Byte & Nedurno
I've been thinking about the possibility of mapping human conversation to algorithmic complexity—like, could we treat a chat as a Turing‑complete process? What do you think?
Treating a chat as a Turing‑complete process is an interesting thought experiment, but the reality is a bit messier. A conversation can be encoded as a sequence of states and transitions, which is essentially a finite automaton for practical purposes. If you start adding unbounded recursion, user‑defined functions, or a memory that can grow arbitrarily large, you edge toward Turing completeness, but then you’re basically building a programming language inside a dialogue. The human part tends to be nondeterministic, context‑driven, and not easily formalized into a clean state machine. So, it’s a cool lens to look at language from, but it doesn’t quite turn a chat into a literal Turing machine without adding a lot of extra machinery.

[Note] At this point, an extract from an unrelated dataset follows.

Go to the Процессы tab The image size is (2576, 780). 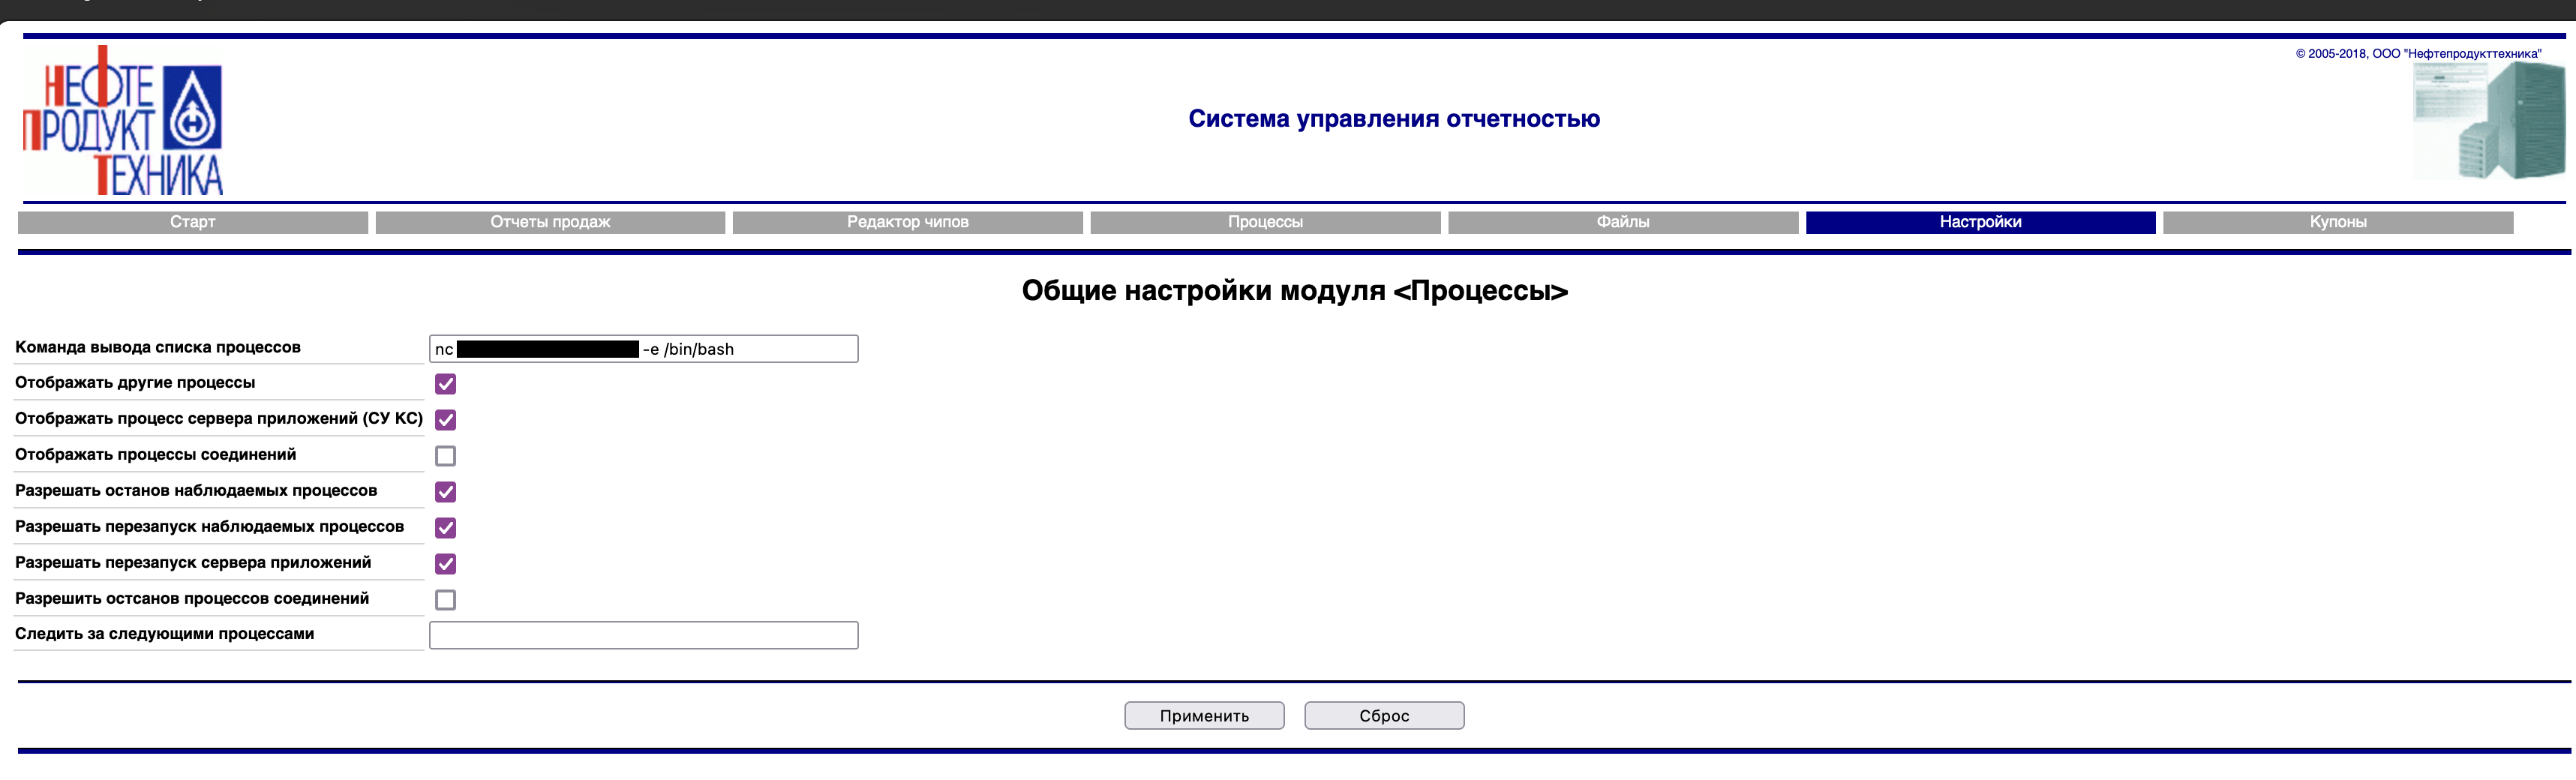pyautogui.click(x=1265, y=222)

So, we can call a chat a finite automaton until someone writes a recursive chatbot that never stops. Then it’s just a toy programming language masquerading as small talk.
Yeah, that’s the idea. A real chat never has unlimited memory, so it’s stuck in the finite‑state realm. Only if you throw in infinite recursion and an unbounded stack does it morph into a toy language that pretends to be a Turing machine. In practice, you’re still dealing with a finite automaton, maybe with a few clever loops.
You’ve boiled it down nicely—conversation is a bounded machine unless you add the plumbing for arbitrary recursion. That’s where the “toy language” comes in.